The lack of traffic data is a bottleneck restricting the development of Intelligent Transportation Systems (ITS). Most existing traffic data completion methods aim at low-dimensional data, which cannot cope with high-dimensional video data. Therefore, this paper proposes a traffic data complete generation adversarial network (TDC-GAN) model to solve the problem of missing frames in traffic video. Based on the Feature Pyramid Network (FPN), we designed a multiscale semantic information extraction model, which employs a convolution mechanism to mine informative features from high-dimensional data. Moreover, by constructing a discriminator model with global and local branch networks, the temporal and spatial information are captured to ensure the time-space consistency of consecutive frames.
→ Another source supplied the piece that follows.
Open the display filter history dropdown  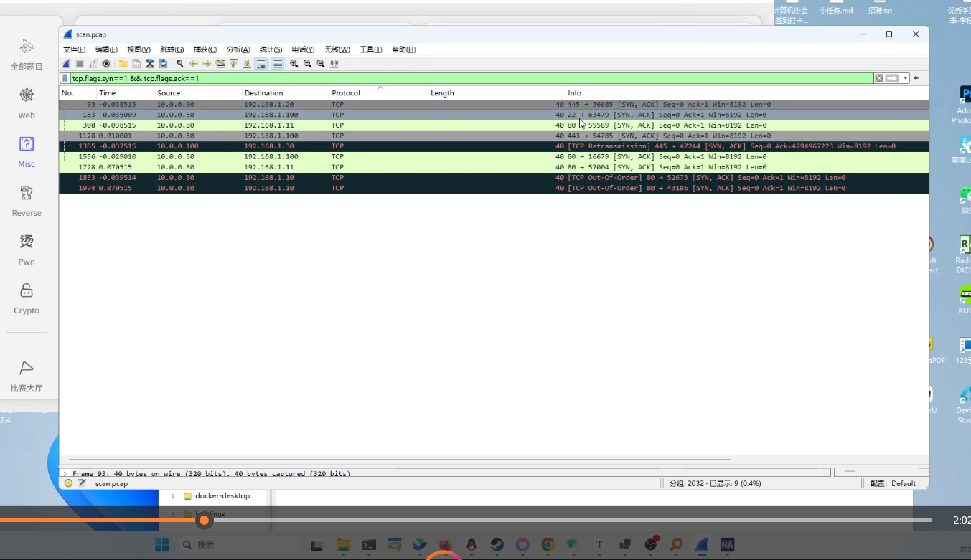click(x=906, y=78)
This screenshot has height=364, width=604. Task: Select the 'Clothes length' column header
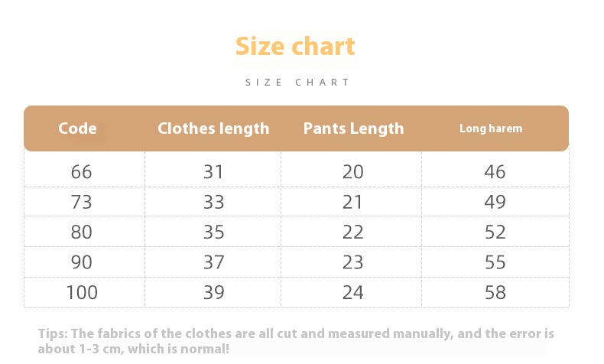pos(213,128)
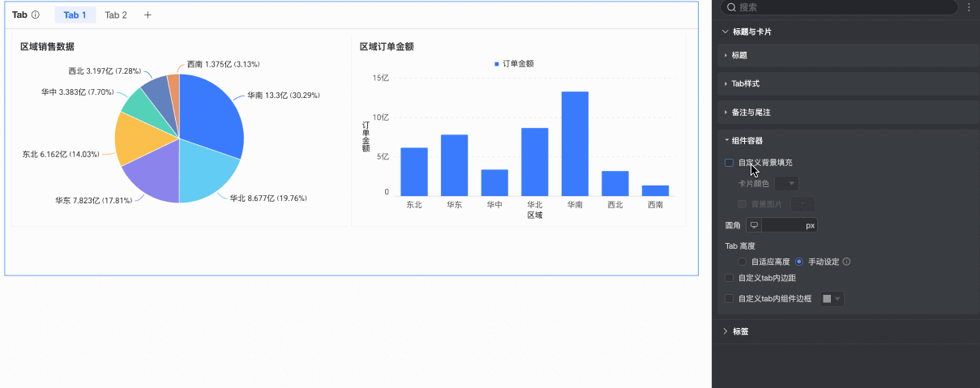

Finally, the TDC-GAN model performs single-frame and multiframe completion experiments on the Caltech pedestrian dataset and KITTI dataset. The results show that the proposed model can complete the corresponding missing frames in the video sequences and achieve a good performance in quantitative comparative analysis.

Highlights

  • In recent years, with the rapid development in the field of Intelligent Transportation Systems (ITS), numerous data with rich traffic information attract the widespread attention of researchers [1,2,3,4]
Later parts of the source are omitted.